Discussion in 'General Electronics Chat' started by David Babbitt, Dec 21, 2010.

  1. David Babbitt

    Thread Starter Member

    Oct 8, 2010
    I'm wondering why the steel laminations in a residential bathroom exhaust fan motor got so hot, so hot it slowed down and stoped. Within 5 minutes of running they got to 40 degF above ambient temperature. I compared to a similar motor and it rose to 20 degF in 5 minutes, acceptable, satisfactory.

    I compared the resistance and inductive reactance of both motor stators that encircle the laminations. They were essentially the same, 26 ohms resistive, inductive too small to measure using a resistor in series and computing the reactive. I didn't examine the squirrel cage rotors, assuming no fault there. They both run at 3400 RPM per photo tachometer.

    Any ideas? See photograph.
  2. jpanhalt

    AAC Fanatic!

    Jan 18, 2008
    Dust, humidity, corrosion, toxic fume exposure? Bad bearings?

    The fans in my bath have operated for more than 30 years without service. Besides, 40°F above an ambient of 70°F is only 43°C. Many motors are rated to run hotter than that.

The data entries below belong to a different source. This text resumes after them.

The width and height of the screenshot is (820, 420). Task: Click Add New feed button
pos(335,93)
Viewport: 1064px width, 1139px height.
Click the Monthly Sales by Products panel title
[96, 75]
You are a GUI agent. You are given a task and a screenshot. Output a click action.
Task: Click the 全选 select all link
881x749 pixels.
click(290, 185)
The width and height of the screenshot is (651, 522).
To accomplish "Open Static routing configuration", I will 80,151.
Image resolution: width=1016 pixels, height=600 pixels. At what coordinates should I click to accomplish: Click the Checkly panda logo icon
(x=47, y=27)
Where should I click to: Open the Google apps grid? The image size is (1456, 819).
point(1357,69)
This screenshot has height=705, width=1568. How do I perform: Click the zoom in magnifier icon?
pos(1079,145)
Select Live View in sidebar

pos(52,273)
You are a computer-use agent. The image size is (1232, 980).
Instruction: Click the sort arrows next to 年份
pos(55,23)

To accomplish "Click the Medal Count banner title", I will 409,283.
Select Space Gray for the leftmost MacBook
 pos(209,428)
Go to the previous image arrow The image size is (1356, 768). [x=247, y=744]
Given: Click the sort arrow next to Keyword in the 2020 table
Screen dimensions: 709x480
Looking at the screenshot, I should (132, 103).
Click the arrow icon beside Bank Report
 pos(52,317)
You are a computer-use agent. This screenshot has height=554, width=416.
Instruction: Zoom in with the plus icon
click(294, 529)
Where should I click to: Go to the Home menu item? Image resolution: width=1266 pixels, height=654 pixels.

If it stops at that temp, there is probably something wrong with the motor.

  3. shortbus

    AAC Fanatic!

    Sep 30, 2009
    A drop or two of 3in1 oil on the motor bearings will help. How long since they were oiled? Line John said the bathroom environment, especially the humidity is hard on them, but oil should make them all better.
  4. retched

    AAC Fanatic!

    Dec 5, 2009
    Toxic fumes...heheh :D
  5. thatoneguy

    AAC Fanatic!

    Feb 19, 2009
    Most likely the bearings failed. As they are typically sintered, there's not much to do but replace it.

    The motor created more heat because it was overloaded "trying to spin the fan", in layman's terms. Essentially, the windings looked more like a resistor to dissipate heat instead of the inductive load the spinning rotor provided.